Start of Block

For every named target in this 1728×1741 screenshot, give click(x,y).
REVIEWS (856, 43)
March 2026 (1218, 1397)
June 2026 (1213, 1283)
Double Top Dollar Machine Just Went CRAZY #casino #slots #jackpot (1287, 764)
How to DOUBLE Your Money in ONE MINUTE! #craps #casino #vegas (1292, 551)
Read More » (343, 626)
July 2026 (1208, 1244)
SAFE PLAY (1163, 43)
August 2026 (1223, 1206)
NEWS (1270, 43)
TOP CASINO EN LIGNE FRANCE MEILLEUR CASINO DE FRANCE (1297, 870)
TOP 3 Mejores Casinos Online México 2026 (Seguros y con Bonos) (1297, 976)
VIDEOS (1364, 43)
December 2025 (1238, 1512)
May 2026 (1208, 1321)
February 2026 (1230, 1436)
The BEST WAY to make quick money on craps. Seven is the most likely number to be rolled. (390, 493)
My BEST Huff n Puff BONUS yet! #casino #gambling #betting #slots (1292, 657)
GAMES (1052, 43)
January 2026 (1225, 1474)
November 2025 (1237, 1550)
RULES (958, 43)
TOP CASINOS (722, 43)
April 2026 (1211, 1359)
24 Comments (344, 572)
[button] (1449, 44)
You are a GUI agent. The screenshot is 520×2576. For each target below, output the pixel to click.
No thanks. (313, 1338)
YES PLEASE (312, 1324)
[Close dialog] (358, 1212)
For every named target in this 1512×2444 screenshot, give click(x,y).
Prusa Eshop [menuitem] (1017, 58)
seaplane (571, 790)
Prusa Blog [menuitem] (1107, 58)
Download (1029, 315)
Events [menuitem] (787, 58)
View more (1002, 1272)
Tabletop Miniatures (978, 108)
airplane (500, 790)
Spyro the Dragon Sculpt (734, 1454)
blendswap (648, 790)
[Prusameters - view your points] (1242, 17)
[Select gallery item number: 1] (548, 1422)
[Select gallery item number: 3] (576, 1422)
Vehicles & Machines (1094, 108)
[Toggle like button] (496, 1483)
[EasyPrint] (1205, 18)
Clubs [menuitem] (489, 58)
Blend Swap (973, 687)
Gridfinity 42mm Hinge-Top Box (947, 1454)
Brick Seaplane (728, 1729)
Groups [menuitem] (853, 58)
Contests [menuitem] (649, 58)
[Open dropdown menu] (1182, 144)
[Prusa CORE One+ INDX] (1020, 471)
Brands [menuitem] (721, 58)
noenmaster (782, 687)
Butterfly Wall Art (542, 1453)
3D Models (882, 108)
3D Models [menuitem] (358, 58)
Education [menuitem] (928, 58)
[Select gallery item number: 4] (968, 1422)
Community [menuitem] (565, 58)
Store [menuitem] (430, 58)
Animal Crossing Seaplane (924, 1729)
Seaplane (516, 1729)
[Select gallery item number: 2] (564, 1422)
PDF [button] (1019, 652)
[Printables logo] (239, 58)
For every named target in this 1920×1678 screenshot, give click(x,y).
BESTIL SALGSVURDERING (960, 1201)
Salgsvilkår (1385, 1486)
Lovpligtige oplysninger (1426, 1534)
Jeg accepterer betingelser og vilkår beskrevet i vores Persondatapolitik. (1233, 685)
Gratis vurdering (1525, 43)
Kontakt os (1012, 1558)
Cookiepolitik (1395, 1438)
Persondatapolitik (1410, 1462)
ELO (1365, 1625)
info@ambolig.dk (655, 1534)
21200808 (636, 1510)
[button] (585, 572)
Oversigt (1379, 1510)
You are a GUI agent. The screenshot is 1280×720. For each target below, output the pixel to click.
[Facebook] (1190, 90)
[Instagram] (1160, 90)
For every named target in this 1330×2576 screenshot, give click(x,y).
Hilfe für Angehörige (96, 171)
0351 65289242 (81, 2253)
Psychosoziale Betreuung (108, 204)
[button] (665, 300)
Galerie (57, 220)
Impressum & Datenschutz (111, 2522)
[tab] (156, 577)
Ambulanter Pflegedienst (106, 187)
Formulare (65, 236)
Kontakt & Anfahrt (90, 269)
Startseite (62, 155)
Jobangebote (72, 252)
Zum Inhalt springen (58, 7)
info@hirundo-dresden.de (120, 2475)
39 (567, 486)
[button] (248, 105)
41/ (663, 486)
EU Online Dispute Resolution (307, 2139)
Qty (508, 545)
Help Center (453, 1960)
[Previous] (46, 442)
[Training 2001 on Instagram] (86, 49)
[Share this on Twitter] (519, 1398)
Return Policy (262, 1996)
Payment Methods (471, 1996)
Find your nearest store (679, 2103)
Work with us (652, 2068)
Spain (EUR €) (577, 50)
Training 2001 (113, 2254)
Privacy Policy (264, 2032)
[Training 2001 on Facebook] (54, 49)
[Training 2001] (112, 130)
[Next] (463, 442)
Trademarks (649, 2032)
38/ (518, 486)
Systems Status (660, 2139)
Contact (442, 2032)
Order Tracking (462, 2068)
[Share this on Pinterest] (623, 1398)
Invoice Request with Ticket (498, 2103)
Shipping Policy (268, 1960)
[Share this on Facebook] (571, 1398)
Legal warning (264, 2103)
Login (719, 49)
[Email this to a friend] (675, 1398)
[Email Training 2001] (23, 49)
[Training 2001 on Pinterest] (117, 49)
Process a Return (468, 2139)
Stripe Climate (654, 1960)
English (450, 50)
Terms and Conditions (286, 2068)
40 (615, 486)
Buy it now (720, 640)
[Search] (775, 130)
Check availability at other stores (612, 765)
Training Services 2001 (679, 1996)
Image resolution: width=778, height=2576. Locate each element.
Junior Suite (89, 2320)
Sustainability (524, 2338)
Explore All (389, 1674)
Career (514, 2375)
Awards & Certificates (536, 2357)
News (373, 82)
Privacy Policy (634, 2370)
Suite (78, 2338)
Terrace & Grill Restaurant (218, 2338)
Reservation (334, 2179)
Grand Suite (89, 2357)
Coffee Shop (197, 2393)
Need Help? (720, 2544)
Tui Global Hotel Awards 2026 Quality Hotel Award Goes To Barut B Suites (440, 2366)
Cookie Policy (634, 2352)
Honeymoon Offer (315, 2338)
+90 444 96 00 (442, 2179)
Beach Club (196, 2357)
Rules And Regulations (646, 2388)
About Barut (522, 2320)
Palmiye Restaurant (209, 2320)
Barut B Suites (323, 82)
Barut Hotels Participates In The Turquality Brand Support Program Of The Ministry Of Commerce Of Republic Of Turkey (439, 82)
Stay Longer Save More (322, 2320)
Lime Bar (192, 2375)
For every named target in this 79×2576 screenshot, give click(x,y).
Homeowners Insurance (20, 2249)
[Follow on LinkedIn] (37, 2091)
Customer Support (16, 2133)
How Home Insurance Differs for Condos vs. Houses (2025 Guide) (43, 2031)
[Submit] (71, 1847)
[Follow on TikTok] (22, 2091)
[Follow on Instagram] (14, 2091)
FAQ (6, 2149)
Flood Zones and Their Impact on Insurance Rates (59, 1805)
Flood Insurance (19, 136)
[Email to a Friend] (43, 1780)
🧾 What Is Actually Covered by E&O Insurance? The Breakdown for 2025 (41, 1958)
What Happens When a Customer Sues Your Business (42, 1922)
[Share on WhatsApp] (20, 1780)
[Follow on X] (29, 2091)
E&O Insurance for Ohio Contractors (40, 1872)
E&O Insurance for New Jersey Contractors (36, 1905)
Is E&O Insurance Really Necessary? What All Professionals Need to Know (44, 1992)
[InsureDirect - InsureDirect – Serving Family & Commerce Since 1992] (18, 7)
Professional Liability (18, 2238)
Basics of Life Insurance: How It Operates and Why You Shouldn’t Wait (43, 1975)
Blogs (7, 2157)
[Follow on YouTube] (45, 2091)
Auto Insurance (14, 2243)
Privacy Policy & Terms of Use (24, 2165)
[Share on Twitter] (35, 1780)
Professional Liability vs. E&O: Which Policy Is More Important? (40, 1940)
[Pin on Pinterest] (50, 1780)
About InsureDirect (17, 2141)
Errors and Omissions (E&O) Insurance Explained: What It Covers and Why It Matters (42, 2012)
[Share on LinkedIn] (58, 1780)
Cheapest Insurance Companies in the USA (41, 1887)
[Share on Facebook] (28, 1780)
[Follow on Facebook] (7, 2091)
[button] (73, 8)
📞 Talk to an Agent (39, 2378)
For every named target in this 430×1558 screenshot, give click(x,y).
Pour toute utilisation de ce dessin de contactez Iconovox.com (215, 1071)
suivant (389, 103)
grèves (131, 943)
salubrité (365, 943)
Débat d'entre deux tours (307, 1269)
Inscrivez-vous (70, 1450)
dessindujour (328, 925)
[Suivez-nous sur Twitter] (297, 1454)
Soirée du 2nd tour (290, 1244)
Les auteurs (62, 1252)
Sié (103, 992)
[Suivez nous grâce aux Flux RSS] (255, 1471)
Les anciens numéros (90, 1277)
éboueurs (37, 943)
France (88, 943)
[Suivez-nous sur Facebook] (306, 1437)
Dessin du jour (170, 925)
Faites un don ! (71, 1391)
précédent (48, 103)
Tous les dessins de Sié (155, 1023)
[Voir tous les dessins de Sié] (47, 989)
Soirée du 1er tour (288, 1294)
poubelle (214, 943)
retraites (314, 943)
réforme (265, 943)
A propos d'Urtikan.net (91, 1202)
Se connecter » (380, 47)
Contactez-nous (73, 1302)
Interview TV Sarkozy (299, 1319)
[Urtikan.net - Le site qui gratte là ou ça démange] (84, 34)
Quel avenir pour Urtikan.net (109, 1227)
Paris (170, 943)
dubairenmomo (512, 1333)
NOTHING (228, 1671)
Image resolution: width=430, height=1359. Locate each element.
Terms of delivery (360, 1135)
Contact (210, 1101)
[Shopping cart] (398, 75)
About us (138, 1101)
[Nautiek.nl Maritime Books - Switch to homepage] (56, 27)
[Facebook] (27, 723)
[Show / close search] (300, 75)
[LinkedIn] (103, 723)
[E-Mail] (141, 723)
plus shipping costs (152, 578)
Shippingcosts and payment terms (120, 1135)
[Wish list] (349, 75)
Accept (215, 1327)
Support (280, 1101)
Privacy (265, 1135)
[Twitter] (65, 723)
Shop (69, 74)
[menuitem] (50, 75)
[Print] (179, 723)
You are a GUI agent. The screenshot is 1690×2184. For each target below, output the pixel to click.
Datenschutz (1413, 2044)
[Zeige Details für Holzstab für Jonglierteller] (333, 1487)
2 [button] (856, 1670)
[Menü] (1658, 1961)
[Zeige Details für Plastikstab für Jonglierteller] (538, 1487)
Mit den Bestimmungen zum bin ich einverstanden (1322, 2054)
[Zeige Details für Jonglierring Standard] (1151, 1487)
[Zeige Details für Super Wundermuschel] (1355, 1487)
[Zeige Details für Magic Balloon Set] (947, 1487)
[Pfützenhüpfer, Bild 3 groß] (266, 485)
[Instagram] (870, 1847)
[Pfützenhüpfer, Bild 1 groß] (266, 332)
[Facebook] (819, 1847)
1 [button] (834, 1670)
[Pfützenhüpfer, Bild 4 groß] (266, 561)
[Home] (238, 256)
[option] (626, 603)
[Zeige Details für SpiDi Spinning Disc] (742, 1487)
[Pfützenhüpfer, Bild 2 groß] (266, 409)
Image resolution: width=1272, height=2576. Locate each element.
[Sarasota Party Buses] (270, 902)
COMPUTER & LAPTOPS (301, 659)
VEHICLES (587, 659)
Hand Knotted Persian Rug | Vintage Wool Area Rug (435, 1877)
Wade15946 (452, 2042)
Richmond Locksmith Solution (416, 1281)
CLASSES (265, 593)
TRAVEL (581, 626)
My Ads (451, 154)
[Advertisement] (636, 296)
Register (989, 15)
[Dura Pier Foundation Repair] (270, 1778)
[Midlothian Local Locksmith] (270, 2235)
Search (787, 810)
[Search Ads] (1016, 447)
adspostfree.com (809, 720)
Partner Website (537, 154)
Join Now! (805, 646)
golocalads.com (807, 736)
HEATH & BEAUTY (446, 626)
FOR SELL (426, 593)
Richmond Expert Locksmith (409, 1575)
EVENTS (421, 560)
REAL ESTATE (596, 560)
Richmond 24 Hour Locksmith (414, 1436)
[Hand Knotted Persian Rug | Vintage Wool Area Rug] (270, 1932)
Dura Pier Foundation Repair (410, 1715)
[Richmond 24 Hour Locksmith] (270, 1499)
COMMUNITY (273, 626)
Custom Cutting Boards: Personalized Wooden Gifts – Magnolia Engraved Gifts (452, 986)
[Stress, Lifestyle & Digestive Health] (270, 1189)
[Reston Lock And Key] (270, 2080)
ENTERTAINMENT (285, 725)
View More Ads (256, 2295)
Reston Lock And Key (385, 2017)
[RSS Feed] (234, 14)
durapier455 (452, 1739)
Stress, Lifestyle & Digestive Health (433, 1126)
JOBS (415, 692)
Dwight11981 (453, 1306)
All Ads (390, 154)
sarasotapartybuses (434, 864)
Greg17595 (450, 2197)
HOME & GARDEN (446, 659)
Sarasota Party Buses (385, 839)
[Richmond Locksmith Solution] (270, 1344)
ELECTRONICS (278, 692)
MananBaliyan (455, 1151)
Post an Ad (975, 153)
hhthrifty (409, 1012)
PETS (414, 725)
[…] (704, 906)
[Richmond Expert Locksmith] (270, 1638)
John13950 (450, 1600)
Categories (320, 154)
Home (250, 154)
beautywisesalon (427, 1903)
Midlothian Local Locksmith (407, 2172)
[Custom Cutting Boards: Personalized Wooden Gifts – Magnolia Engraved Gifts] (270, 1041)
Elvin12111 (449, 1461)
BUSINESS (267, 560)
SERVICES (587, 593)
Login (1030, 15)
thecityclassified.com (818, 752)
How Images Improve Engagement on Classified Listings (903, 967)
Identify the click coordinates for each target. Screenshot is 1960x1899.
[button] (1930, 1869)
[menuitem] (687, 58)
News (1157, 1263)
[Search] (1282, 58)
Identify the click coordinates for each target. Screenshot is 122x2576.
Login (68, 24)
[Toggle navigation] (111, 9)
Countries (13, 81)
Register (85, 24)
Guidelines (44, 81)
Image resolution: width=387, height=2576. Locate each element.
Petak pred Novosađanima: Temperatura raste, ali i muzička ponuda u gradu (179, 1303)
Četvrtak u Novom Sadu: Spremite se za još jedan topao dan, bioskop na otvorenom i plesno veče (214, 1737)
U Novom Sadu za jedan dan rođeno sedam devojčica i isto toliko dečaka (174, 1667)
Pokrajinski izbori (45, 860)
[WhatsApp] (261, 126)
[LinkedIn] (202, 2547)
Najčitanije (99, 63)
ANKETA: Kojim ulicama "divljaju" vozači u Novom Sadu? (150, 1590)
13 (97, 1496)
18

End of Block

Print, from the entries above, the line with "PETS (414, 725)", the line with "Petak pred Novosađanima: Temperatura" and all lines between them, exactly and with nothing else.

PETS (414, 725)
[…] (704, 906)
[Richmond Expert Locksmith] (270, 1638)
John13950 (450, 1600)
Categories (320, 154)
Home (250, 154)
beautywisesalon (427, 1903)
Midlothian Local Locksmith (407, 2172)
[Custom Cutting Boards: Personalized Wooden Gifts – Magnolia Engraved Gifts] (270, 1041)
Elvin12111 (449, 1461)
BUSINESS (267, 560)
SERVICES (587, 593)
Login (1030, 15)
thecityclassified.com (818, 752)
How Images Improve Engagement on Classified Listings (903, 967)
Identify the click coordinates for each target. Screenshot is 1960x1899.
[button] (1930, 1869)
[menuitem] (687, 58)
News (1157, 1263)
[Search] (1282, 58)
Identify the click coordinates for each target. Screenshot is 122x2576.
Login (68, 24)
[Toggle navigation] (111, 9)
Countries (13, 81)
Register (85, 24)
Guidelines (44, 81)
Image resolution: width=387, height=2576. Locate each element.
Petak pred Novosađanima: Temperatura raste, ali i muzička ponuda u gradu (179, 1303)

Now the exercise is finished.